Fais jouer l'assurance responsabilité civile de ton copain


----------



## grinouna (29 Mars 2006)

ah ah ! un connaisseur ? 
le problème est vite réglé : il en a pas. En plus je crois que l'assurance responsabilité civile ça ne couvre que les dégats à un tiers, et là c'est son portable.


----------



## chandler_jf (29 Mars 2006)

grinouna a dit:
			
		

> ah ah ! un connaisseur ?
> le problème est vite réglé : il en a pas. En plus je crois que l'assurance responsabilité civile ça ne couvre que les dégats à un tiers, et là c'est son portable.



oui mais c'est TOI qui a fait tomber SON ordinateur  
Tu dois bien avoir une RC


----------



## Lamar (29 Mars 2006)

chandler_jf a dit:
			
		

> oui mais c'est TOI qui a fait tomber SON ordinateur
> Tu dois bien avoir une RC



Et en plus Chandler est témoin 
Ceci dit sans rire, ça s'est sans doute passé comme ça, tu es tellement maladroit  Grinouna :hein: Cela permettra à ton copain, si tu as une bonne assurance, de récupérer une bonne partie du coût de l'ordi.


----------



## grinouna (30 Mars 2006)

ah non pas d'assurance civile non plus. Par contre peut-être qu'un de nos amis ... :rateau: 
Cela dit merci pour l'astuce, on va souscrire une assurance civile je pense mais pour cette fois-ci c'est trop tard. on va aller voir un réparateur samedi j'en saurai déjà plus.

Au passage :


			
				Lamar a dit:
			
		

> tu es tellement maladroit*e* Grinouna ...


 
je vous tiens au courant


----------



## etudiant69 (30 Mars 2006)

On a toujours une assurance civile, c'est obligatoire à l'école au boulot etc...
Généralement elle est incluse dans l'assurance habitation


----------



## Lamar (30 Mars 2006)

Salut à tous,

désolé Grinouna pour t'avoir attribué un sexe qui n'est pas le tien (Chandler, pas de commentaires  ).
L'assurance civile, normalement, comme l'a dit etudiant69 tu en as forcément une, c'est obligatoire en France. renseigne-toi auprès de l'assureur de ton habitation, c'est vrai que c'est souvent lié.


----------



## geoffrey (30 Mars 2006)

Et s'il faut signer quoi que se soit, ces beaux garcons se feront un plaisir de venir te voir pour témoigner en ta faveur


----------



## chandler_jf (30 Mars 2006)

Lamar a dit:
			
		

> désolé Grinouna pour t'avoir attribué un sexe qui n'est pas le tien (Chandler, pas de commentaires  ).
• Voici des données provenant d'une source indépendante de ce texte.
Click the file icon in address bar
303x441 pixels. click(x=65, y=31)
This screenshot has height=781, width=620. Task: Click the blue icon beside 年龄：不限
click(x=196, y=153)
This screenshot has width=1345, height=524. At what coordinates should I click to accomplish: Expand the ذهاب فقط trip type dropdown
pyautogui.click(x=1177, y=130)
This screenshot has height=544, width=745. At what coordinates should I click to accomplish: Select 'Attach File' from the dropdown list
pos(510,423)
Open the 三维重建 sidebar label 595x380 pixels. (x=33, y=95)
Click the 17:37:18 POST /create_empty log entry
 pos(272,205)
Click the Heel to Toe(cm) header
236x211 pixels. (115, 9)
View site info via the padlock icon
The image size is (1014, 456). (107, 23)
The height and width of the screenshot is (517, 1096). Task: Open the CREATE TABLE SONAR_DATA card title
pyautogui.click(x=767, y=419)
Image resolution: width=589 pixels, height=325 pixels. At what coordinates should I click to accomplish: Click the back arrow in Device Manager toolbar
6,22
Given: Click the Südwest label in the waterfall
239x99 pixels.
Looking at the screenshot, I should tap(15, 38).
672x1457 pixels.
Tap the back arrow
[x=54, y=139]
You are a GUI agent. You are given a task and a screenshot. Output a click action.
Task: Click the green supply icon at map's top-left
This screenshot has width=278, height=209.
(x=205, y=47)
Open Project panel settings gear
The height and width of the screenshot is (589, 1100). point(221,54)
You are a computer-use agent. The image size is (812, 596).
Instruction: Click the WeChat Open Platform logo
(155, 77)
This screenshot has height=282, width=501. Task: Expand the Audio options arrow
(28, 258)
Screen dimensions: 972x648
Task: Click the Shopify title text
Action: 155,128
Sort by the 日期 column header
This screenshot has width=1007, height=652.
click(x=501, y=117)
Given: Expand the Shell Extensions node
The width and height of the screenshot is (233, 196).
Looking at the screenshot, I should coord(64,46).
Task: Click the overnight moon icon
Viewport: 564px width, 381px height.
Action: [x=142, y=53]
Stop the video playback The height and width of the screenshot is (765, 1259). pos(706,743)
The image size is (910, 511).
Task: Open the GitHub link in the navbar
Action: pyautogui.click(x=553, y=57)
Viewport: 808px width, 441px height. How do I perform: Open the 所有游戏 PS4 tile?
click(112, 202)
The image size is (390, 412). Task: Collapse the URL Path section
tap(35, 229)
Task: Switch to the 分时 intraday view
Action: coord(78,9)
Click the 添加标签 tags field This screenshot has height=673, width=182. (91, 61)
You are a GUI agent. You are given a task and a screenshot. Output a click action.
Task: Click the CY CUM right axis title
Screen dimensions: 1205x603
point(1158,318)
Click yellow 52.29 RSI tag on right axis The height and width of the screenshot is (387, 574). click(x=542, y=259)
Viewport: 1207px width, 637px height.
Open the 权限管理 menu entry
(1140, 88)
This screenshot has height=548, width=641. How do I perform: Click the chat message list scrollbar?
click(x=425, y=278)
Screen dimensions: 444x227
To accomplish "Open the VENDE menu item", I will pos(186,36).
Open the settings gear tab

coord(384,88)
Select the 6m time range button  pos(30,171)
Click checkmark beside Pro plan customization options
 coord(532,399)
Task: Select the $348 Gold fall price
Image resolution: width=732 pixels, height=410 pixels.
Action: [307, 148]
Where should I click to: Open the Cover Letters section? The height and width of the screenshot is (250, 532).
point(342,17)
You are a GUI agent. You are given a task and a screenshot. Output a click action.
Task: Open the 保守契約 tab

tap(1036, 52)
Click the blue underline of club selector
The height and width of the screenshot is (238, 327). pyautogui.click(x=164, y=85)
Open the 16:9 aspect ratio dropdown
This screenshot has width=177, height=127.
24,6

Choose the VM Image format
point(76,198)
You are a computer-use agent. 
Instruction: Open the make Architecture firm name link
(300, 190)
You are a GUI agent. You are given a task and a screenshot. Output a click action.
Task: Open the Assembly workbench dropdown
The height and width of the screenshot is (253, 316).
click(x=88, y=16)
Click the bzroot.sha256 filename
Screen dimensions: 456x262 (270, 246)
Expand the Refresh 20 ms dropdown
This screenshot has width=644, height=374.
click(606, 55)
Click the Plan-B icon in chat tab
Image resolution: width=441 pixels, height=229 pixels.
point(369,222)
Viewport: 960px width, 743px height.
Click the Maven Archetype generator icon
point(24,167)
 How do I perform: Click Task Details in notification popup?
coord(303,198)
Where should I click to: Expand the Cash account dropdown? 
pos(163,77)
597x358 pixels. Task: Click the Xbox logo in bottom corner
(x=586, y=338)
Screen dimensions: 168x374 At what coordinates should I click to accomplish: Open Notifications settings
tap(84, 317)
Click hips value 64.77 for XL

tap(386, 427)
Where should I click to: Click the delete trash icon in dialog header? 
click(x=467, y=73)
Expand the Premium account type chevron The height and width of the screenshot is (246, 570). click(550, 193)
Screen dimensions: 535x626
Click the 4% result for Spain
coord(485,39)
RAS sinon que des choses hors charte  
Sinon ça me semble  de ne pas avoir de RC de nos jours  :mouais:


----------



## Lamar (31 Mars 2006)

chandler_jf a dit:
			
		

> Sinon ça me semble  de ne pas avoir de RC de nos jours  :mouais:



Je pense en fait que Grinouna a une assurance responsabilité civile, sans le savoir, comme beaucoup de gens. Et puis Mademoiselle est jeune et insouciante, elle ne s'est pas encore préoccupée d'un plan retraite, d'une assurance-vie, d'un plan d'épargne logement, elle vit d'amour et d'eau fraîche et pan, la chute malencontreuse d'un portable la ramène brutalement sur terre et là on trouve : une assurance     (et recombo).


----------